(Source records)

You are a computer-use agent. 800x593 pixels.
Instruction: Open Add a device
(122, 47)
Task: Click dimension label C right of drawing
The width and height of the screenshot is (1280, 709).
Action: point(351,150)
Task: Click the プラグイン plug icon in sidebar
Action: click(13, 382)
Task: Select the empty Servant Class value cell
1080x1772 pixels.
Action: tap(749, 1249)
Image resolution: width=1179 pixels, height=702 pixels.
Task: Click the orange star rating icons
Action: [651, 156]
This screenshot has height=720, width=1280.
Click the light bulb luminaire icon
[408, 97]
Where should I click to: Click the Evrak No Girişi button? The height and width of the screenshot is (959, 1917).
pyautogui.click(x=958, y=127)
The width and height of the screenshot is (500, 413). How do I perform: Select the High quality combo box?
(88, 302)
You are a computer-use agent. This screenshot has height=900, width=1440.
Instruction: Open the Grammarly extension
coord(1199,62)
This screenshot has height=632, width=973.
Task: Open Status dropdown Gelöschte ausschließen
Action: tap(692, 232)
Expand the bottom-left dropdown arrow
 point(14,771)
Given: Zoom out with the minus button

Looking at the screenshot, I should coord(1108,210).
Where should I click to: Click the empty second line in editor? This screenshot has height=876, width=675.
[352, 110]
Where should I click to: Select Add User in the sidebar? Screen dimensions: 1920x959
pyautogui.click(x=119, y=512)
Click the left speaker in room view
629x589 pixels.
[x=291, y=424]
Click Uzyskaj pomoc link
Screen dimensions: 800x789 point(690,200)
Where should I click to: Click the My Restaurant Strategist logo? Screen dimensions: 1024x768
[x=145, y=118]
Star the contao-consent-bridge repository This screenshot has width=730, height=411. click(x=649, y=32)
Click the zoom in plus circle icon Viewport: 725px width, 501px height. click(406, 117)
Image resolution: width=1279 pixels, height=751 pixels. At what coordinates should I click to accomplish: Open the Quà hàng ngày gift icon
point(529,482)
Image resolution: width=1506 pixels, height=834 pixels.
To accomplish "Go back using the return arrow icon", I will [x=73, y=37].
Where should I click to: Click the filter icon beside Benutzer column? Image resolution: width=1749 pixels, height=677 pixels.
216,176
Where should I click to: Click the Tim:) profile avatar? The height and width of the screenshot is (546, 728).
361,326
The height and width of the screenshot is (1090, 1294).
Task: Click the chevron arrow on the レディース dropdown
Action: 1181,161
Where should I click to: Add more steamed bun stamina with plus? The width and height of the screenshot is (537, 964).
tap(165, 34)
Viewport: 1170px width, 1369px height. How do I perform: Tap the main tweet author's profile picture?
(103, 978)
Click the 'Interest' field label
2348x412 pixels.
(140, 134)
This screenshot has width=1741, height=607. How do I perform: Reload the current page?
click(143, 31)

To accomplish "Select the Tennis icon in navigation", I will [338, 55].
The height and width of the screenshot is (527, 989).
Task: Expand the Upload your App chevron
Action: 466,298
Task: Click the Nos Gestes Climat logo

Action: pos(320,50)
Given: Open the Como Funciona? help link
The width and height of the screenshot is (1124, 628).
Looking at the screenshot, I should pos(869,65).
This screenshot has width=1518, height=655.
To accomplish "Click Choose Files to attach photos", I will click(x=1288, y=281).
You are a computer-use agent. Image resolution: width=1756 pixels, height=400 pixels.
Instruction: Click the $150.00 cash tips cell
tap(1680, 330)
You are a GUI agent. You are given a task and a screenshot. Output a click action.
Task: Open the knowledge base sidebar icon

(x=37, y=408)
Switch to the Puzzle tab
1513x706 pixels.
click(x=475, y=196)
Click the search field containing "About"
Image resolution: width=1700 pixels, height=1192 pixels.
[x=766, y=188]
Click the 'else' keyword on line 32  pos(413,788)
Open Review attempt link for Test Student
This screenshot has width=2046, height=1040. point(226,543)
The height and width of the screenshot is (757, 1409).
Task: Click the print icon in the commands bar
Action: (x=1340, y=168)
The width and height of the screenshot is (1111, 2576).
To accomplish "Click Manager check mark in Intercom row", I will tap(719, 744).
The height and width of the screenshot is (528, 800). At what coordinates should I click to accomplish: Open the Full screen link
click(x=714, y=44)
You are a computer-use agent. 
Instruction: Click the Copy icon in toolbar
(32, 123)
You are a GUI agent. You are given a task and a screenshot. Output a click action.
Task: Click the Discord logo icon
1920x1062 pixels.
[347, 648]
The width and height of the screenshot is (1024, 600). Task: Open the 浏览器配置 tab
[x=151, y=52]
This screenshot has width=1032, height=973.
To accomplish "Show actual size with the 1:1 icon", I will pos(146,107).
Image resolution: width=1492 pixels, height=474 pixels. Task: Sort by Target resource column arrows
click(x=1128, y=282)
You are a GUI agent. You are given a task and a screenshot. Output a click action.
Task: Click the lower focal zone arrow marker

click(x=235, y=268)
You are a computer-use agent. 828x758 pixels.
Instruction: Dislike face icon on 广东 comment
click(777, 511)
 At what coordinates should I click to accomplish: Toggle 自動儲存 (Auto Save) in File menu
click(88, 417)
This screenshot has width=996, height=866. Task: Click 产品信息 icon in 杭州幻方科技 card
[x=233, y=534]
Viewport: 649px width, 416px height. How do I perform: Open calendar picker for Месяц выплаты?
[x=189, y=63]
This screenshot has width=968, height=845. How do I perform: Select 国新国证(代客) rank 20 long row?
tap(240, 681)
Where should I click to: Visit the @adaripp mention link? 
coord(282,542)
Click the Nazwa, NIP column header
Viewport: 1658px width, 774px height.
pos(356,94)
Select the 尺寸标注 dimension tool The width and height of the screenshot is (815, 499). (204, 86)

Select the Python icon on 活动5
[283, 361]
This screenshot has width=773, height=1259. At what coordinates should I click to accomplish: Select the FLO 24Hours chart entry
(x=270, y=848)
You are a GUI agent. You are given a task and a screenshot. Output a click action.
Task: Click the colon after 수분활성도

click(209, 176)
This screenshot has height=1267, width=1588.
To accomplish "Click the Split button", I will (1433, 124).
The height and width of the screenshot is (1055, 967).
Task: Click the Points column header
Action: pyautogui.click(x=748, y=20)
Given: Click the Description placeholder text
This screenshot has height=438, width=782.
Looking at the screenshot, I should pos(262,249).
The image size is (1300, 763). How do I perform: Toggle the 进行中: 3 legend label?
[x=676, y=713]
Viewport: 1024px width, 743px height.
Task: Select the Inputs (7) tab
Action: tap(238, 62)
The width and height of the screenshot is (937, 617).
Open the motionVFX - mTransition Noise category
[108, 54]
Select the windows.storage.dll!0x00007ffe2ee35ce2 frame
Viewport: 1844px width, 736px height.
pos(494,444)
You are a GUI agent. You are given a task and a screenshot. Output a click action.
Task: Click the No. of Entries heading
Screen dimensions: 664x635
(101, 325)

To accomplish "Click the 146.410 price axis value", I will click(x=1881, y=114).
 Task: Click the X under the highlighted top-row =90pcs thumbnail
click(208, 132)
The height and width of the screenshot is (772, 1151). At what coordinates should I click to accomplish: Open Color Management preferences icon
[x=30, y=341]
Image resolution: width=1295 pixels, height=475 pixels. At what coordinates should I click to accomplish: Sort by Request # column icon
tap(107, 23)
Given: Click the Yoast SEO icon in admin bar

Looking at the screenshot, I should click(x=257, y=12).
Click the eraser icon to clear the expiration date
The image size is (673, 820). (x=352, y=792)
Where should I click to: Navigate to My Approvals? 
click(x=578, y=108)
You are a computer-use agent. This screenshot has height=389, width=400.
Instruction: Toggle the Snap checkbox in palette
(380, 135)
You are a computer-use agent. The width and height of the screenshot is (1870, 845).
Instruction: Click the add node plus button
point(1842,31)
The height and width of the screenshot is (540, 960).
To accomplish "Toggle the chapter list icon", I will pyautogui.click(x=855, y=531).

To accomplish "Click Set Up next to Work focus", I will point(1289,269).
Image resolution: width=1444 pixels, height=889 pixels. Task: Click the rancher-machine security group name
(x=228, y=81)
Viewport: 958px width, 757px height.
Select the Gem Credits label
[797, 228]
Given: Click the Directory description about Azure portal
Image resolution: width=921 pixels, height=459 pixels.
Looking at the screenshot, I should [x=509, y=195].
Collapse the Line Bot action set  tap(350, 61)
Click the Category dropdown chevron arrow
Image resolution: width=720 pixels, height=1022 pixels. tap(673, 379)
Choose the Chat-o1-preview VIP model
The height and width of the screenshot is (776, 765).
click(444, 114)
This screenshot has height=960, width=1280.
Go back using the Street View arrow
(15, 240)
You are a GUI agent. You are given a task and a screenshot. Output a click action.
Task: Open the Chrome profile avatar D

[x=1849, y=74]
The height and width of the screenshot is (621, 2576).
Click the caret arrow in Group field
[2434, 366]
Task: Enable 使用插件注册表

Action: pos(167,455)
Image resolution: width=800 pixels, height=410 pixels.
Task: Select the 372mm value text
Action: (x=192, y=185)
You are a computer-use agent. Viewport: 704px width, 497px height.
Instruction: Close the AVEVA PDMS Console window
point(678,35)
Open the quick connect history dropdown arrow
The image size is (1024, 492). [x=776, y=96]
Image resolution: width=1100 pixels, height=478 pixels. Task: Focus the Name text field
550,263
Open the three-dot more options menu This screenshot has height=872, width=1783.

→ **Task prompt**:
Beginning with the line that holds "This screenshot has height=960, width=1280.", restate word for word every line down to the end of the data, and only those lines.

→ **Answer box**:
This screenshot has height=960, width=1280.
Go back using the Street View arrow
(15, 240)
You are a GUI agent. You are given a task and a screenshot. Output a click action.
Task: Open the Chrome profile avatar D

[x=1849, y=74]
The height and width of the screenshot is (621, 2576).
Click the caret arrow in Group field
[2434, 366]
Task: Enable 使用插件注册表

Action: pos(167,455)
Image resolution: width=800 pixels, height=410 pixels.
Task: Select the 372mm value text
Action: (x=192, y=185)
You are a computer-use agent. Viewport: 704px width, 497px height.
Instruction: Close the AVEVA PDMS Console window
point(678,35)
Open the quick connect history dropdown arrow
The image size is (1024, 492). [x=776, y=96]
Image resolution: width=1100 pixels, height=478 pixels. Task: Focus the Name text field
550,263
Open the three-dot more options menu This screenshot has height=872, width=1783.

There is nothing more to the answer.